И вот, спустя еще несколько дней, когда число больных продолжало расти, а поместье погружалось в еще больший мрак, мы отправились в Кафедральный собор Санта-Мария-ла-Менор. Собор, обычно наполненный светом и пением, казался мне теперь мрачным и холодным, его высокие своды давили, а витражи, сквозь которые проникал тусклый свет, казались выцветшими и безжизненными. Отец Фернандо, настоятель местного прихода, был высоким, худощавым мужчиной с суровым, но спокойным лицом. Его лысеющая голова и небольшая седина на висках придавали ему вид мудреца, умудренного годами служения. Он выслушал нас внимательно, его глаза были полны сочувствия, но и глубокой печали, словно он уже знал ответ, который не хотел произносить вслух, чтобы не лишать нас последней надежды.
- Я слышал о Проклятье Золотого Заката, дитя мое, – сказал он, обращаясь ко мне, его голос был глубоким и успокаивающим, но в нем чувствовалась и нотка безнадежности. – Это не дело рук человеческих. Это древняя сила, которая требует искупления. Я могу молиться, я могу проводить обряды, но если проклятье действительно связано с украденными сокровищами и грехами предков, то только истинное покаяние и возвращение того, что было отнято, может его снять. Никакие молитвы не изменят судьбу, если не будет истинного раскаяния и справедливости, если не будет возвращено то, что было украдено.
Он провел несколько служб в поместье, окроплял святой водой каждый уголок, читал молитвы на латыни, его голос эхом отдавался в пустых залах, но ничего не менялось. Больные не выздоравливали, их состояние лишь ухудшалось, сад продолжал увядать, а тень проклятья становилась все гуще, словно плотный туман, окутывающий все вокруг, не давая дышать.
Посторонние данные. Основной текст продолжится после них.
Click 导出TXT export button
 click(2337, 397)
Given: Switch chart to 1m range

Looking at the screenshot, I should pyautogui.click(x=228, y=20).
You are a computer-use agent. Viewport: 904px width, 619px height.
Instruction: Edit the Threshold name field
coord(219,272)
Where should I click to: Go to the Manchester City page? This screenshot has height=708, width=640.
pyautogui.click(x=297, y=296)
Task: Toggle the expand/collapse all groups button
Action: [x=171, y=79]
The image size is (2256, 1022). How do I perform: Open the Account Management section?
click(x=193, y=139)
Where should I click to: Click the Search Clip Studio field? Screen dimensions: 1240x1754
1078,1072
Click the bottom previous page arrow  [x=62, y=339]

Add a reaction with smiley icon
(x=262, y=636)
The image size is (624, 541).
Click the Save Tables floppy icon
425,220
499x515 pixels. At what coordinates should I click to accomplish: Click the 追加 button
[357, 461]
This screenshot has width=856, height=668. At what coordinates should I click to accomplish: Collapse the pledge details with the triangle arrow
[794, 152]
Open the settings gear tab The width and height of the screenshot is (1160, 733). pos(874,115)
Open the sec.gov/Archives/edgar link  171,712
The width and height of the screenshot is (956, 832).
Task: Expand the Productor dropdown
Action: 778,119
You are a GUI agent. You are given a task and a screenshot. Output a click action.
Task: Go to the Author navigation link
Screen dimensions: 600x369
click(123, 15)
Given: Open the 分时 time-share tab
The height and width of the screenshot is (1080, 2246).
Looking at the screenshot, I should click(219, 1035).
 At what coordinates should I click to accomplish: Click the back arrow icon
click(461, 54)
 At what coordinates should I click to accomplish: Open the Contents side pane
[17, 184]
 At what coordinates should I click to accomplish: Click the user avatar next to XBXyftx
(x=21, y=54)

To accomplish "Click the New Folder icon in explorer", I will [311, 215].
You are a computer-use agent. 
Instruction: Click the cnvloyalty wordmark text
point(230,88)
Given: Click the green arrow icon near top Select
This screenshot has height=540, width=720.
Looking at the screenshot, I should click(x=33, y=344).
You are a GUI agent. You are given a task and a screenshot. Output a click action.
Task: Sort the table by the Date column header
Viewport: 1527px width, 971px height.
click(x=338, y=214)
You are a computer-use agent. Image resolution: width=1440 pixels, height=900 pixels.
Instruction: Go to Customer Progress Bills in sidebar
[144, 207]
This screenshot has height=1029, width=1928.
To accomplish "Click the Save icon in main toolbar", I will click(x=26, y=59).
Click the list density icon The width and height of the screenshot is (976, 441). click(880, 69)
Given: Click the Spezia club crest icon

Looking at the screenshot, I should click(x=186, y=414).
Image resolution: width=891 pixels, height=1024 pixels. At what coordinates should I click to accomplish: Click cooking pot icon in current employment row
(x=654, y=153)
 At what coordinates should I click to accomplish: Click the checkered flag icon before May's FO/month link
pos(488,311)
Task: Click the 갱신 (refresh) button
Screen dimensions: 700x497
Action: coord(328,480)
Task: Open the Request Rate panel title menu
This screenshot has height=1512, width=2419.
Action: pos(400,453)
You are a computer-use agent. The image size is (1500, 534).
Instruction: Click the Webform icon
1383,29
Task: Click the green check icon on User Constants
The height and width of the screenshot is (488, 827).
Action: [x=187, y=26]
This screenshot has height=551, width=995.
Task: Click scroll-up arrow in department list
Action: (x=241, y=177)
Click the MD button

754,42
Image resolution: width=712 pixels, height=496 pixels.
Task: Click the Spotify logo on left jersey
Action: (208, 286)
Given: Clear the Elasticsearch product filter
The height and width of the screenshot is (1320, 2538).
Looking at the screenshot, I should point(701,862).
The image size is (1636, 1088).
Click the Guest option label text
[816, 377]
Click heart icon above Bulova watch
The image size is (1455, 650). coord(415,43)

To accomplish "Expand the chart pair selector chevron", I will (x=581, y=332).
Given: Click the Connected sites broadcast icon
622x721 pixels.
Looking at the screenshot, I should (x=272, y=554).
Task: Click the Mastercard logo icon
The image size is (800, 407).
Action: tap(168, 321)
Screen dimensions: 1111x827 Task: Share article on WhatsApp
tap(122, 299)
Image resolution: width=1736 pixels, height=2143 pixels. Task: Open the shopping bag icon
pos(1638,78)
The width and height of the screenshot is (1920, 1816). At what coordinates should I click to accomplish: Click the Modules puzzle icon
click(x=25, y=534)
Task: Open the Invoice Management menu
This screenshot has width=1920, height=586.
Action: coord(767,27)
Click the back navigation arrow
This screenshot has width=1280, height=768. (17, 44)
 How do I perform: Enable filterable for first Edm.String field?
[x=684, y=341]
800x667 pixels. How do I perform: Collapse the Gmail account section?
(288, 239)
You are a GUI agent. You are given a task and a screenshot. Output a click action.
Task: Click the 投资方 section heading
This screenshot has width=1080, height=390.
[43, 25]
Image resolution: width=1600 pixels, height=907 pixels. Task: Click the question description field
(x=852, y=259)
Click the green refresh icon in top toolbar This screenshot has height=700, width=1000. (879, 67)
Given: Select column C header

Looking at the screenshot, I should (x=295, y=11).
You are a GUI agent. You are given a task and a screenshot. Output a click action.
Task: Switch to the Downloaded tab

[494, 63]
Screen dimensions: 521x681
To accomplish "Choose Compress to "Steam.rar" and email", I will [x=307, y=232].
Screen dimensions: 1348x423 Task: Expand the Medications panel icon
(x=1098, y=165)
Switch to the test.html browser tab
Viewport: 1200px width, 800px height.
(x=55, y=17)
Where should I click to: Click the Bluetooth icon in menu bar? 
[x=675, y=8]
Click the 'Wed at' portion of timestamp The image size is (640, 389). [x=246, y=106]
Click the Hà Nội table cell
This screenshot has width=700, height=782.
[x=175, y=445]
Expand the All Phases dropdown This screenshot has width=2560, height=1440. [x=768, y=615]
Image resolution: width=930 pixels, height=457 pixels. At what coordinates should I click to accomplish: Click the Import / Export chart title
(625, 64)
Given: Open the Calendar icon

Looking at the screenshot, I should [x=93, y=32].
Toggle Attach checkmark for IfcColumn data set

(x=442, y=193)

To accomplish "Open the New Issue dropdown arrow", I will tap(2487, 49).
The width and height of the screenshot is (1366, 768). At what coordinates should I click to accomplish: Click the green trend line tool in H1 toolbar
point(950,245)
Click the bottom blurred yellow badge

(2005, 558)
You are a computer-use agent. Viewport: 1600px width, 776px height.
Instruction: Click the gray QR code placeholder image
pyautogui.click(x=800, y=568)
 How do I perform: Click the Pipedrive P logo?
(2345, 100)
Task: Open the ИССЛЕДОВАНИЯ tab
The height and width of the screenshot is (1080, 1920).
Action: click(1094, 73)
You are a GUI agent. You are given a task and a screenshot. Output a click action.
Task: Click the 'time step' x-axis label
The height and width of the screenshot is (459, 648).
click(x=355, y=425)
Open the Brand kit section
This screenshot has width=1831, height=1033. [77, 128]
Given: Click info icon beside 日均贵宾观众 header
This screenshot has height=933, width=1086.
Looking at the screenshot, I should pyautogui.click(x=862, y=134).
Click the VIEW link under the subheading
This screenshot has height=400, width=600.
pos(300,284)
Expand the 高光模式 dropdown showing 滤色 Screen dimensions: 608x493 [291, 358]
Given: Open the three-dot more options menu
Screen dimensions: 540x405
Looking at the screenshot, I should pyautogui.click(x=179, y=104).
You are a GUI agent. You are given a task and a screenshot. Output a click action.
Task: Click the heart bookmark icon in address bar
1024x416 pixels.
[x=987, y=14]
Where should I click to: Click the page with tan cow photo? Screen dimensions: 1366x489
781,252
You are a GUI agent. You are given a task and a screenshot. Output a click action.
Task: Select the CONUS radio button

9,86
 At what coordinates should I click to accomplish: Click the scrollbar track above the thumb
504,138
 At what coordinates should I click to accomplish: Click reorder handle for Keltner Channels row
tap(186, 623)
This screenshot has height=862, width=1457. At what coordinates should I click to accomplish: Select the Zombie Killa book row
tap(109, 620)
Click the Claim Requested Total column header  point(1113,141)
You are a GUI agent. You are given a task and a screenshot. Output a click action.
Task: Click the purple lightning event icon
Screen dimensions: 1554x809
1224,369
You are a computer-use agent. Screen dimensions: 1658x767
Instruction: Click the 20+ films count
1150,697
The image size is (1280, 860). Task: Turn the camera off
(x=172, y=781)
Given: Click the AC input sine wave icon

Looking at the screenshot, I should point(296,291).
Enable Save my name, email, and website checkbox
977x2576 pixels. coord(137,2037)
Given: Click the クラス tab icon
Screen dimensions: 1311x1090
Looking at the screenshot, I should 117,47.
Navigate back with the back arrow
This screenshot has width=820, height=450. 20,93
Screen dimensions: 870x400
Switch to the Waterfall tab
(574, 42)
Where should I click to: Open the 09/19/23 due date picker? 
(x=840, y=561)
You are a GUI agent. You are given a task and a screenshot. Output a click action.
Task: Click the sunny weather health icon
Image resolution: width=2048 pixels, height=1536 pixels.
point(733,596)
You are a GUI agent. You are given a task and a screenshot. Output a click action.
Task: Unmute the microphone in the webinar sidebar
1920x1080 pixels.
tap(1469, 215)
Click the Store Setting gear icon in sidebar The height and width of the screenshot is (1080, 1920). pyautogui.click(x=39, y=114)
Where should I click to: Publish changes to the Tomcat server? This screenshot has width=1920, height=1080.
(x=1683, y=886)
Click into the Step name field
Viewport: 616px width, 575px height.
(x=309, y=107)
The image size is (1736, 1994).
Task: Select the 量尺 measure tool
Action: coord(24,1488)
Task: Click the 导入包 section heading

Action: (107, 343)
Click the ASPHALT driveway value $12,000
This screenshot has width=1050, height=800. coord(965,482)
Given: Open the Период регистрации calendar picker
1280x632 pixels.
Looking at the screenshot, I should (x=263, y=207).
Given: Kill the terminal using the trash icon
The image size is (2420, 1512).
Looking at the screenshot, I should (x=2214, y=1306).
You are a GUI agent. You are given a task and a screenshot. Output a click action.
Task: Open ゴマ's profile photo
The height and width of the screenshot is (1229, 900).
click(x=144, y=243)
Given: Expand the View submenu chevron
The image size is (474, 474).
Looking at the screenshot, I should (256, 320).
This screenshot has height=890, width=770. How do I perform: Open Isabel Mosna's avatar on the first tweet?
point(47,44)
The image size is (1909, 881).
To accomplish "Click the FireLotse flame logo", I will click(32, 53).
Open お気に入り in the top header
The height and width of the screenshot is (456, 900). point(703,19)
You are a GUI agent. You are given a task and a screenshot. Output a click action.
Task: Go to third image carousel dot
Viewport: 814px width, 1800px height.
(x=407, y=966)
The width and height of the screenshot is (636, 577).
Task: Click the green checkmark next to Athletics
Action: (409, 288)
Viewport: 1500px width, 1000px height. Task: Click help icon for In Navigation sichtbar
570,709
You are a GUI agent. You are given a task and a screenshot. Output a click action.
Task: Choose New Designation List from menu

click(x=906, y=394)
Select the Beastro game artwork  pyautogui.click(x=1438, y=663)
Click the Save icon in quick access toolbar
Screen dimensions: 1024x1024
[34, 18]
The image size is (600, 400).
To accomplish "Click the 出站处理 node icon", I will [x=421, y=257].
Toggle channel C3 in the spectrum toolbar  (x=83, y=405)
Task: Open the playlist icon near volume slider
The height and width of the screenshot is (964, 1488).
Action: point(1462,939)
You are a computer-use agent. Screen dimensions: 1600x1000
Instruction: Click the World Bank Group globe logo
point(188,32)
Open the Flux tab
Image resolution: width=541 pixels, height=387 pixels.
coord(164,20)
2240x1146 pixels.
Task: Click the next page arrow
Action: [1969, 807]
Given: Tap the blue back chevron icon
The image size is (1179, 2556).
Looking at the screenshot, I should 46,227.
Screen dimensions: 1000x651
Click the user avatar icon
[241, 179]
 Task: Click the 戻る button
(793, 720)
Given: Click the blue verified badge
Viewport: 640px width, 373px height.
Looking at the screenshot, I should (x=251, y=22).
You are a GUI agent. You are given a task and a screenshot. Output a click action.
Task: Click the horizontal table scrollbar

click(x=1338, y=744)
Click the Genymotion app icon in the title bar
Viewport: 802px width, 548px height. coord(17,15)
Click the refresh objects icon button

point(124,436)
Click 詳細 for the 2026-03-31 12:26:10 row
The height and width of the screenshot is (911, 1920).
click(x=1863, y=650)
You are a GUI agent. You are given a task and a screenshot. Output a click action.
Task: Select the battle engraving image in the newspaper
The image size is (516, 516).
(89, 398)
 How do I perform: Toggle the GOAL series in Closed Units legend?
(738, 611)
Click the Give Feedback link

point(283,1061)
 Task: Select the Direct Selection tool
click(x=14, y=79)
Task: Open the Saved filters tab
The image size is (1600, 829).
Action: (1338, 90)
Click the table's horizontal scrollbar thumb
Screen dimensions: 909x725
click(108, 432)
Я видела, как мама, обычно такая сильная, постепенно теряет надежду. Её плечи опустились, а глаза потухли, в них читалась лишь усталость и безнадежность. Доктор Гаспар и Отец Фернандо, несмотря на все свои усилия и глубокие знания, оказались бессильны перед этой невидимой, но всепоглощающей силой, которая, казалось, была старше самого времени, старше всех людских знаний и верований.
Я начала понимать, что это проклятье – не просто несчастье, а живая, дышащая сущность, которая медленно, но верно душит нашу семью, забирая у нас все, что дорого, все, что мы любили. И я чувствовала, что цена этой давней тайны будет намного выше, чем мы могли себе представить, возможно, даже выше самой жизни, и что мне придется столкнуться с ней лицом к лицу.